A ella se atribuye la muerte del rey Fernando el Católico, cuando se casó en segundas nupcias con Germana de Foix, de la que a toda costa quería tener un heredero para el trono de Aragón y evitar la unión con Castilla.
Y a ella atribuyeron algunos cardenales italianos la muerte del rehén, propiciado por el comentario del maestro de ceremonias, pero por una vez y sin que ello sirviera de precedente, no fue la mano de Alejandro VI la que propició la muerte de su príncipe prisionero, aunque puede que consintiera el desenlace y cobrara aquellos trescientos mil ducados que Bayaceto le había ofrecido.
Incluso un siglo más tarde, Francesco Guicciardini, uno de los historiadores clásicos del siglo XVI y de los más críticos con los Borgia, seguía hablando de envenenamiento con cantárida, lo que popularizó aún más el famoso “veneno de los Borgias”.

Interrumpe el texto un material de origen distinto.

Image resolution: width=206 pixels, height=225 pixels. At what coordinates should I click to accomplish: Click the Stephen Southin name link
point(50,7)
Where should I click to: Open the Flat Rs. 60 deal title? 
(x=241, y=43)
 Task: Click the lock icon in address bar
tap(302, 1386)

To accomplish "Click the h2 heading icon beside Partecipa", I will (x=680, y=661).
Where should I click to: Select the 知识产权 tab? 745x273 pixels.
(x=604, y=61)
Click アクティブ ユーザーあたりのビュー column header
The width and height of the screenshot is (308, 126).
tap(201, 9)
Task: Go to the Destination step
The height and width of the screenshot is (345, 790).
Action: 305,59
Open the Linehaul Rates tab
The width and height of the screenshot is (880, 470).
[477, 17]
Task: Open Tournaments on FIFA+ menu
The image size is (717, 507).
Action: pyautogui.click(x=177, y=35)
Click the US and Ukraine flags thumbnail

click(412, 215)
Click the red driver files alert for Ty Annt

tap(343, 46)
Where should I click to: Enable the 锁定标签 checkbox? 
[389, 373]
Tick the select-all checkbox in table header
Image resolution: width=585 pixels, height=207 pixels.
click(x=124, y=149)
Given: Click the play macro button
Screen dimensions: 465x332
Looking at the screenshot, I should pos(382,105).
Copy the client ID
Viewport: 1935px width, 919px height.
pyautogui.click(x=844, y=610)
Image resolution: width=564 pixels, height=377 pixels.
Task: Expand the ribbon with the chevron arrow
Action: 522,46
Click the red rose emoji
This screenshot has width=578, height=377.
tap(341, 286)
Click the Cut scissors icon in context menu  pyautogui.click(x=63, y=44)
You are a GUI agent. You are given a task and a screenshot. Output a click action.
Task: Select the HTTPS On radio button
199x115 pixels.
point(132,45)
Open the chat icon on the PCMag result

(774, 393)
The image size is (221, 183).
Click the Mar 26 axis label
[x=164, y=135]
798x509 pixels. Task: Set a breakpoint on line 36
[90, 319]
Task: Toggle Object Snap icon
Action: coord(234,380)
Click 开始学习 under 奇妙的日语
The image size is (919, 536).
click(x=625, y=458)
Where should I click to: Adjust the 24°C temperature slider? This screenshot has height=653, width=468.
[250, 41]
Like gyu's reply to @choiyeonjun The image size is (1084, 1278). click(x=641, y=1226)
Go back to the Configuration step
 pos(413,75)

Para aclarar este punto es necesario a recurrir a la historia escrita desde la parte turca y a las crónicas occidentales menos significadas por el odio hacia la familia pontificia.
Al parecer, según historiadores turcos y en eso el pontífice hubo de tener participación, hasta el castillo prisión del príncipe Djem, llegó un emisario turco que pronto se granjeó un hueco en la familia prisionera y adquirió tal ascendencia sobre el rehén que se convirtió en su barbero personal y aquel veinticinco de febrero, mientras lo afeitaba, lo degolló, huyendo a continuación.
Poco creíble sería esta historia de no contar con un fuerte respaldo papal, por lo que de ser cierta no exime al pontífice de responsabilidad.
Otra crónica, quizás la más cercana a la verdad dice que el príncipe estaba aquejado de bronquitis y que en el húmedo castillo de Nápoles se le agravó hasta desembocar en pulmonía, de la que falleció.

Nunca se sabrá la verdad acerca de esta historia, pero lo que sí deja bien a las claras es que el santo padre era capaz de todo.